Coping With Pandemic Pet Anxiety
As the COVID-19 pandemic winds down and people spend more time outside of the home, our pets are taking notice. NBC's Sarah Dallof reports.
(NBC News) — It’s been almost a year since the official start of the COVID-19 pandemic, and the pets we’ve welcomed into our lives have grown very used to having us around. Perhaps too used to it.
Pet trainers are now in high demand, and not just for the basics.
Rendy Schuchat says her pet training business “Anything Is Pawzible” is seeing a spike in separation anxiety.
“Even dogs that had been in families for a really long time, we’re now discovering that if their human left for any reason, they were discovering that these dogs were not coping very well,” she says.
Those calls will likely increase as vaccine distribution expands and pet parents start getting out of the house more.
“If you can transition it slowly, that’s the best answer for it,” says Dr. Douglas Kratt, president of the American Veterinary Medical Association.
Dr. Kratt suggests leaving pets alone for short periods initially, then gradually increasing that time.
You can also set them up for success with things like puzzle toys and treats.
“Treats are things that can keep our animals occupied while we’re gone,” he explains, “and there’s even some time feeders that can hook up to your phone over the internet.”
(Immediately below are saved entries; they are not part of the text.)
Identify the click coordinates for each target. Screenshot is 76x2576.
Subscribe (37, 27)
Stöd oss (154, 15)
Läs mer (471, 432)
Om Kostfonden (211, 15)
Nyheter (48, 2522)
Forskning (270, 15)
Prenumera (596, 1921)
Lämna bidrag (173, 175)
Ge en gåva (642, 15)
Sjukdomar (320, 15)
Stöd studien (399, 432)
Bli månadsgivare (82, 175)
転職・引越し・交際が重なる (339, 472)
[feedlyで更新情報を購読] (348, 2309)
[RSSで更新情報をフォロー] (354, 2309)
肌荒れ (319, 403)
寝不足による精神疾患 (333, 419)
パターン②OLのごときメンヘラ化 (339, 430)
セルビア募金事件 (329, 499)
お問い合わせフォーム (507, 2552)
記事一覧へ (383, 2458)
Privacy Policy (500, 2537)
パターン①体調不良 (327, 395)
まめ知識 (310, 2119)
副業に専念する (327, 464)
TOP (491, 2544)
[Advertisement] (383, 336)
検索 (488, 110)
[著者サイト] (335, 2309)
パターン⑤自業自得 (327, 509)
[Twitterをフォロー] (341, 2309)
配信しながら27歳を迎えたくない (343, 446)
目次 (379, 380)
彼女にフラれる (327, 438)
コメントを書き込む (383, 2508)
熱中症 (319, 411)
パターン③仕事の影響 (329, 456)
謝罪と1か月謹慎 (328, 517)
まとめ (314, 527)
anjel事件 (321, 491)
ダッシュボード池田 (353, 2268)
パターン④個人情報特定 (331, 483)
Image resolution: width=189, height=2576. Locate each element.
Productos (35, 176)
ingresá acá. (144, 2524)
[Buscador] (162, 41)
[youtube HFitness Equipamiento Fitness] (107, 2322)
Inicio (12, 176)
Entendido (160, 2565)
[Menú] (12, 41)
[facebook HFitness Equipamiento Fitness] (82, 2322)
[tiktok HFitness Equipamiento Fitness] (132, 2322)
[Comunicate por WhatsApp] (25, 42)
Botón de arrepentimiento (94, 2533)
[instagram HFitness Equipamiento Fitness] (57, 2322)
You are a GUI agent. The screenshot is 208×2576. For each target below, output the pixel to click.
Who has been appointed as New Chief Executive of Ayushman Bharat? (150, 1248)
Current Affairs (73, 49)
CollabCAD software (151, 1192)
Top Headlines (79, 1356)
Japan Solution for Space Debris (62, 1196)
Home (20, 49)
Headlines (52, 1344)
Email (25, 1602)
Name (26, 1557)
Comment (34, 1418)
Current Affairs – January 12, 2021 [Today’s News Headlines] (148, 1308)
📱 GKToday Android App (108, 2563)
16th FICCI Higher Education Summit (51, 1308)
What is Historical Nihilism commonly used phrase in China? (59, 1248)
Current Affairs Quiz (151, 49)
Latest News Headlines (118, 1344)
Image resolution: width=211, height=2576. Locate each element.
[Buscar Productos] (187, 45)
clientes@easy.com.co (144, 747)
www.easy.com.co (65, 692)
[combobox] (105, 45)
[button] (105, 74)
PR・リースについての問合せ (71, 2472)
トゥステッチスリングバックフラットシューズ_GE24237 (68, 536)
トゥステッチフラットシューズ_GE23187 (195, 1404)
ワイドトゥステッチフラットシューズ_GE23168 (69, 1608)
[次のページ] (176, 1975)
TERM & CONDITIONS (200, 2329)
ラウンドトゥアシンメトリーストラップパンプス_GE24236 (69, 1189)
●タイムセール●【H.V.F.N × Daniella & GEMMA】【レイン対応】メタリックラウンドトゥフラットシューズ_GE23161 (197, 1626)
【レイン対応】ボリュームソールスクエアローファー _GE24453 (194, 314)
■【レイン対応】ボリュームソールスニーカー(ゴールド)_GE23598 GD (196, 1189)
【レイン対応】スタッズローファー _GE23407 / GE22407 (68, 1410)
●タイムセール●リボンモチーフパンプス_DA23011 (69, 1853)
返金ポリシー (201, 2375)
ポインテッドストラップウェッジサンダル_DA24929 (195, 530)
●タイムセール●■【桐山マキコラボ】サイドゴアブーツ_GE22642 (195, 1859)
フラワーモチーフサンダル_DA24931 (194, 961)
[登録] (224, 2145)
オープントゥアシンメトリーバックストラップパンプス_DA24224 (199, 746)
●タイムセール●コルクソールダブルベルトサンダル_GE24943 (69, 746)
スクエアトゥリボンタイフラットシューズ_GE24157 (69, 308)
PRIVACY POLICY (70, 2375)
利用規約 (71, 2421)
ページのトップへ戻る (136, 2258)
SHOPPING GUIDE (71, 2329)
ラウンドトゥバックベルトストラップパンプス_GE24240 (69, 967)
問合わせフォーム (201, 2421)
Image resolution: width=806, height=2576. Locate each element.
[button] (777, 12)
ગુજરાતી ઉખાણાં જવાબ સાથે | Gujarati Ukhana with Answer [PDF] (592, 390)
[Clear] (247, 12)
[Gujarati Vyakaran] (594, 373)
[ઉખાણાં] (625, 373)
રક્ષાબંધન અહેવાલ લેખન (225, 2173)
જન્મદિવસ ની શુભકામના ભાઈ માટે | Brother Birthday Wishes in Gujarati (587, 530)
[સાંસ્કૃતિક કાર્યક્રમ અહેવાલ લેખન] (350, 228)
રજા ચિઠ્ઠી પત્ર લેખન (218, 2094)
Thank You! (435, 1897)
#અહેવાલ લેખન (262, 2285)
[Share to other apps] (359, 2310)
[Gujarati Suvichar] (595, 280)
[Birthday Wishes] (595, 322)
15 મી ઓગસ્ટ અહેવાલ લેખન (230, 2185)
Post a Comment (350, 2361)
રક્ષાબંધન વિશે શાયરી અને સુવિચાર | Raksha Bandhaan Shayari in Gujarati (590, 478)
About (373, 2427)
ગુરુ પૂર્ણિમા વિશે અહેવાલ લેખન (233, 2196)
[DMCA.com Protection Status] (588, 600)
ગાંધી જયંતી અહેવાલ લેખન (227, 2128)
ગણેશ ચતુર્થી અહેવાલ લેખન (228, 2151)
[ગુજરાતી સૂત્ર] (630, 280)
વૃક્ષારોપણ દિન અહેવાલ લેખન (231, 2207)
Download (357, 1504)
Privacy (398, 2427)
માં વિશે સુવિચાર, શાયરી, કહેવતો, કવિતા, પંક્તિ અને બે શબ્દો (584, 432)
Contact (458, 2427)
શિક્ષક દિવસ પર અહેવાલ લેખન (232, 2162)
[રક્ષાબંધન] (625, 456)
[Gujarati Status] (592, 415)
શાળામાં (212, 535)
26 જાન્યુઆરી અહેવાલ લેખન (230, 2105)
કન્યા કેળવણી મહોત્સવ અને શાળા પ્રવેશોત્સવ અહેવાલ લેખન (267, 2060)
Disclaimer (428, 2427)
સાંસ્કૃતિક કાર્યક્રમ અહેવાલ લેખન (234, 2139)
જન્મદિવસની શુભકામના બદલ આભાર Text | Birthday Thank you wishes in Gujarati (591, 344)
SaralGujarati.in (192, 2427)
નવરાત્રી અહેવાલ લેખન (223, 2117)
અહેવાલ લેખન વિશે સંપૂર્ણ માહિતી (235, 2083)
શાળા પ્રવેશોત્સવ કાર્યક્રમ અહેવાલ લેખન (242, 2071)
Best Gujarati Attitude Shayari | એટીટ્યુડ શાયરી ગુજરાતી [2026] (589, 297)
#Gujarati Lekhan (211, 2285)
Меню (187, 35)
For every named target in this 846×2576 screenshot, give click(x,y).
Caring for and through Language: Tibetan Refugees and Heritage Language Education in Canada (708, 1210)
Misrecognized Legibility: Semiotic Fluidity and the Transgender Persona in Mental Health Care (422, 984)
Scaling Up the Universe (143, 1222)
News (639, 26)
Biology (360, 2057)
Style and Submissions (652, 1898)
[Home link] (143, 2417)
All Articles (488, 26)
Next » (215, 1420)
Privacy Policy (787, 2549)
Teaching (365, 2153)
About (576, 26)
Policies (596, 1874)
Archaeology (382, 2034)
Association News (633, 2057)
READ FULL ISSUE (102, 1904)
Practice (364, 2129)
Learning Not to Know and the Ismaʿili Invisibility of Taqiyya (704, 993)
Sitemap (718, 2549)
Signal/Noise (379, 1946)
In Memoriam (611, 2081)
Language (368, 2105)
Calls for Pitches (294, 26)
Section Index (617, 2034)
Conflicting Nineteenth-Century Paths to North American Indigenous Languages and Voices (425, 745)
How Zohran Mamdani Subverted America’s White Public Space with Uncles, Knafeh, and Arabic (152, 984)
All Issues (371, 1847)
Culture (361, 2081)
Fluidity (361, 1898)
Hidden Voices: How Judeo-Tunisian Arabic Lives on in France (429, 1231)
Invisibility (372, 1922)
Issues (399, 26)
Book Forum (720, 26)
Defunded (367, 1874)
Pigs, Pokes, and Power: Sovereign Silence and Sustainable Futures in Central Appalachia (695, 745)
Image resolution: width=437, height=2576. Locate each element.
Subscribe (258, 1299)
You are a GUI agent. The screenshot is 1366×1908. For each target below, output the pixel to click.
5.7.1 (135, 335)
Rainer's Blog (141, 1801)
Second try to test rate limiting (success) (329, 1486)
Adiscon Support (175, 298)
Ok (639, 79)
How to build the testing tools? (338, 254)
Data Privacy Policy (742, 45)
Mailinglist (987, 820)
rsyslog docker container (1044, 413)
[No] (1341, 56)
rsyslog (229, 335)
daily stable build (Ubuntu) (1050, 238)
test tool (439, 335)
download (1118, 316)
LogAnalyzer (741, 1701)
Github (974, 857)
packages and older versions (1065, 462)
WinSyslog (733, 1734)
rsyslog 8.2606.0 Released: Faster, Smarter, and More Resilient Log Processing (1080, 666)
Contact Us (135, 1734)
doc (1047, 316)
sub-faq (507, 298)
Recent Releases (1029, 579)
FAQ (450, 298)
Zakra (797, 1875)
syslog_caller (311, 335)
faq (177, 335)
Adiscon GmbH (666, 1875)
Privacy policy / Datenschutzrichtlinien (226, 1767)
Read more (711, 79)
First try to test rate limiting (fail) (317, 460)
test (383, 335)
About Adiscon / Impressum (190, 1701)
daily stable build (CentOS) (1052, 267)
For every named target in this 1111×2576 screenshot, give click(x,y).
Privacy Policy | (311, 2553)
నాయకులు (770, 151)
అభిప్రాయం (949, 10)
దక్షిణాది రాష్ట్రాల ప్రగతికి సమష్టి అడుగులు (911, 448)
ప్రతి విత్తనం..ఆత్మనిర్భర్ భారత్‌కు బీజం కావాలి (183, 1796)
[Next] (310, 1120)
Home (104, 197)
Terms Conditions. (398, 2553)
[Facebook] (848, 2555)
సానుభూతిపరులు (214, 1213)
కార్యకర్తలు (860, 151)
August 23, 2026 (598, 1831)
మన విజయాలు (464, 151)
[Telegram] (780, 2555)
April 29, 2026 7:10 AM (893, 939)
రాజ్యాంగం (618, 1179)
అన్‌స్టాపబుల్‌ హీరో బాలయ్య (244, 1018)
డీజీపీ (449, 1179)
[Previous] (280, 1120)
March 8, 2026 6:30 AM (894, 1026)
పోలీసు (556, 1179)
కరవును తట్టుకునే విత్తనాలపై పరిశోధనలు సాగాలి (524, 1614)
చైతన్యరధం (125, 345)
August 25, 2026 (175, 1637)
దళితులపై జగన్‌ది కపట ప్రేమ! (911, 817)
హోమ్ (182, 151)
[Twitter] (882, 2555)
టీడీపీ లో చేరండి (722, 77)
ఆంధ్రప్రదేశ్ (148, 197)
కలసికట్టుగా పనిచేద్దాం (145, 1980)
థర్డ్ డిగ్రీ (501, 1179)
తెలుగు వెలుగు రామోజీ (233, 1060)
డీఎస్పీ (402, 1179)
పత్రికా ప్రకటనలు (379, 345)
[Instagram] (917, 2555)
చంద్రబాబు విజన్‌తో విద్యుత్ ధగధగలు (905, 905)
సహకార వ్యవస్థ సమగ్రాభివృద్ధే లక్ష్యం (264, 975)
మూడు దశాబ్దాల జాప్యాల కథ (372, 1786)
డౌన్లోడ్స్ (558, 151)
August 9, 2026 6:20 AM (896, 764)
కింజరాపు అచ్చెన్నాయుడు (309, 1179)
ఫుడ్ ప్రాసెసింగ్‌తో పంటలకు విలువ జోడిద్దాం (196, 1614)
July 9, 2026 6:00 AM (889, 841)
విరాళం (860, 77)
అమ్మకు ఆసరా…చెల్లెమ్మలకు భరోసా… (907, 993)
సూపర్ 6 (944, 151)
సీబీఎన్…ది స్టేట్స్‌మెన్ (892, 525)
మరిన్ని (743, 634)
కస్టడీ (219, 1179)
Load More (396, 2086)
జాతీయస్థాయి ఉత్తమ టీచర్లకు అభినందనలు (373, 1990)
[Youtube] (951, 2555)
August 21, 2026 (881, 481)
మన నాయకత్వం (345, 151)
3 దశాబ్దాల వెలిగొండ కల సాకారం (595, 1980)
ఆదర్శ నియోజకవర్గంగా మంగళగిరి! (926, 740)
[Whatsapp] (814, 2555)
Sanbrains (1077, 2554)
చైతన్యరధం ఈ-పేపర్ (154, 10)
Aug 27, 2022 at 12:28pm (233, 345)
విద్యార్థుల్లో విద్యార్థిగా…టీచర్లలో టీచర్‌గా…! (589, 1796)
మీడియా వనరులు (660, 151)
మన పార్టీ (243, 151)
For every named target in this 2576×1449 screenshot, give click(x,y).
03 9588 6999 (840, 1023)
When you do get home, veterinarians suggest waiting a few minutes before engaging with your pet.
“That way it doesn’t make your return that big fanfare,” Dr. Kratt says.
Many are hopeful employers will consider new pet policies post-pandemic.
A survey from Banfield Pet Hospital found 57-percent of pet owners said they’d be most happy returning to the office if their pet can come too.